Kan een verzoener de stikstofbrokstukken van de regering opruimen?
Het bleek uit het debat over 'de maatschappelijke onrust rond de stikstofcrisis', zoals het op de agenda stond. Over de boerenprotesten dus. Vrijwel de hele Kamer vond dat die protesten te ver waren gegaan en riepen de demonstranten op om op te houden. Enkel Gideon van Meijeren (FvD) tilde niet te zwaar aan wat hij 'opstootjes' noemde - het bedreigen van (de gezinsleden) van politici, het geweld tegen agenten en hulpverleners.
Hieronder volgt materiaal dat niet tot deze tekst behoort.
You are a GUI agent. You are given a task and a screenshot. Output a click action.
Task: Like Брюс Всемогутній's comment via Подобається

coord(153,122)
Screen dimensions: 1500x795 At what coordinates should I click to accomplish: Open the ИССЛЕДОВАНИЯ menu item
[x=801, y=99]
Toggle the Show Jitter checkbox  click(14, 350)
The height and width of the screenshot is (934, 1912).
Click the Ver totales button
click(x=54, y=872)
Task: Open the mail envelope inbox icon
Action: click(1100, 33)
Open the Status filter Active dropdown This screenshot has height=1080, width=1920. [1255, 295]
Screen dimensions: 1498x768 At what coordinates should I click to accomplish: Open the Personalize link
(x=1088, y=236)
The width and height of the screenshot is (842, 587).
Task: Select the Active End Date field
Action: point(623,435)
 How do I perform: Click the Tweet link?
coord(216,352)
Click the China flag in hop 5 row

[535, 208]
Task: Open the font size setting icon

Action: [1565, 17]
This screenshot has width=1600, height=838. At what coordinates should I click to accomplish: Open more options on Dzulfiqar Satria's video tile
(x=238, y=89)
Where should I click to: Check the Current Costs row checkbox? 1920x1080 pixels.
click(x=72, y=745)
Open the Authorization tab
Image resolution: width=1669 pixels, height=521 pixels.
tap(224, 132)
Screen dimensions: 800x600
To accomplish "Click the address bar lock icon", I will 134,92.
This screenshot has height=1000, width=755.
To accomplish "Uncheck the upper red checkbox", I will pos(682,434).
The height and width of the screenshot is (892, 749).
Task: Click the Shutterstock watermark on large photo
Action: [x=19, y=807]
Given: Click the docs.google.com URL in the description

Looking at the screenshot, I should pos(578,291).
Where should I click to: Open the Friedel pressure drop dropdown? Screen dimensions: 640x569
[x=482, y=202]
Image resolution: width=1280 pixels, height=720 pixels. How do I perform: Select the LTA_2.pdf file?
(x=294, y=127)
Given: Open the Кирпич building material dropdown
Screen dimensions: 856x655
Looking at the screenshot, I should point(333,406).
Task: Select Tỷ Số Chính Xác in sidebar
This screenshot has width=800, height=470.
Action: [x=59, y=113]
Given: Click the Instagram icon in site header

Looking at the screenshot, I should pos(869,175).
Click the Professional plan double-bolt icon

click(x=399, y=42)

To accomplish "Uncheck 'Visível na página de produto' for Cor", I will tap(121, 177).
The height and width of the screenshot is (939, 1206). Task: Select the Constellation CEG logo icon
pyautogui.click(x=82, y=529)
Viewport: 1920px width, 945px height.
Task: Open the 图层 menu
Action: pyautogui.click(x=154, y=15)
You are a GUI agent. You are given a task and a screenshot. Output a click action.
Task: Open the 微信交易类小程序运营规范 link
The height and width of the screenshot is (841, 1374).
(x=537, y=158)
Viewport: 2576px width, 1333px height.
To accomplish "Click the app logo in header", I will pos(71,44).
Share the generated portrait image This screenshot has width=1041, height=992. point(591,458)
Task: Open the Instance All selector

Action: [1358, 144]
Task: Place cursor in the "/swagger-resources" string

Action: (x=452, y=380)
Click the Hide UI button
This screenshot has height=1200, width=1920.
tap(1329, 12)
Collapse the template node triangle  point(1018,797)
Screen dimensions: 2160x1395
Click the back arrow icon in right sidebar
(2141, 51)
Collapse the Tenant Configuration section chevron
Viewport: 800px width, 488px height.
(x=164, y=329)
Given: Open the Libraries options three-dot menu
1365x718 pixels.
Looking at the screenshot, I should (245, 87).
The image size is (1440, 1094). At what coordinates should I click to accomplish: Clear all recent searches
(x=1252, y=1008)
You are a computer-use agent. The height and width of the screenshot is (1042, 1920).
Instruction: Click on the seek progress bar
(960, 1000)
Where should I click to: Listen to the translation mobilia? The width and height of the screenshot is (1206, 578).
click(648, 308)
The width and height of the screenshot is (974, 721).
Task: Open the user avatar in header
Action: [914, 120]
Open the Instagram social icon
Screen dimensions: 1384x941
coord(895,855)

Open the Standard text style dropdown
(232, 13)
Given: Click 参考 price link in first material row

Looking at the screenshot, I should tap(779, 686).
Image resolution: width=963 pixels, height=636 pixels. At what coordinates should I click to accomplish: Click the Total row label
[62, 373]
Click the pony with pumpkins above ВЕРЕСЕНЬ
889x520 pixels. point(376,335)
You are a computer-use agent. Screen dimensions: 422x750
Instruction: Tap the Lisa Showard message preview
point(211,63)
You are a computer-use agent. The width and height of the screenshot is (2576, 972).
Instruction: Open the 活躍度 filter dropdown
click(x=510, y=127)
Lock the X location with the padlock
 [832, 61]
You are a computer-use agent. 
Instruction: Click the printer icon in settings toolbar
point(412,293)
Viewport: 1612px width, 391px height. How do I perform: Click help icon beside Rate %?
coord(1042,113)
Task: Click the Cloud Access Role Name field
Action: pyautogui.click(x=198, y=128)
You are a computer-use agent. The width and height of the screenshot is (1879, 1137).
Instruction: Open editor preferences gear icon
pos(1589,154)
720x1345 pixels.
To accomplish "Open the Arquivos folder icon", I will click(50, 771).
„Maar wat de afgelopen dagen gebeurd is, heeft niets te maken met boeren", stelde Jesse Klaver. „Natuurlijk maken boeren zich zorgen over dit beleid", zei hij, „en met hen moeten we in gesprek blijven." Maar de relschoppers die de afgelopen dagen het nieuws hebben gehaald zijn hooguit één procent van die groep, dacht hij, samen met corona-relschoppers en dergelijke. En met hem maakten veel Kamerleden het verschil tussen de boeren en de relschoppers. En erkenden Kamerleden van links tot rechts dat de boeren zich nu zorgen maakten. „De boeren zijn klemgezet", zei Caroline van der Plas. „Ze kunnen niet meer, ze zijn op."
Verzoener
Zij stelde voor een bemiddelaar in te stellen, die samen met boeren aan de ene kant en de overheid aan de andere kant een oplossing gaat zoeken. Daarbij dacht ze aan oud-voorzitter van de Landbouwcoalitie Aalt Dijkhuizen.
De regeringspartijen hadden een iets ander voorstel. CDA-fractievoorzitter Pieter Heerma stelde voor een onafhankelijke verzoener aan te stellen, die namens de regering met de boeren in overleg zou gaan. Sofie Hermans (VVD) kon zich daar wel in vinden, zolang te doelen van de stikstofaanpak overeind zouden blijven staan.
Meteen was het drukte bij de interruptiemicrofoon. Want verschillende oppositieleden wilden weten wat het nut van zo'n verzoener is als die boeren niets te bieden heeft. Maar volgens Hermans was het doel vooral om de foute beelden weg te nemen die er nu rondgaan - dat alle boeren zouden moeten verdwijnen, bijvoorbeeld, of dat het platteland wordt kaalgeveegd. „Want het is moeilijk om dat gesprek te starten als die beelden rond blijven gaan."
Want de brieven van de beide landbouwministers van twee weken geleden hadden veel misverstanden opgeleverd, zei Hermans. Over hoe dwingend het kaartje was, over het perspectief, over het feit dat andere sectoren ook mee moeten doen. De 'verzoener' zou die misverstanden moeten opheffen.
'Een prachtige toekomst'
„Wij gaan niet zomaar boeren saneren", vertelde premier Rutte. Hij was speciaal voor het debat eerder teruggekeerd van de Navo-top in Madrid. „Wij moeten ervoor zorgen dat we boeren perspectief bieden - daarvoor hebben we 25 miljard euro uitgetrokken."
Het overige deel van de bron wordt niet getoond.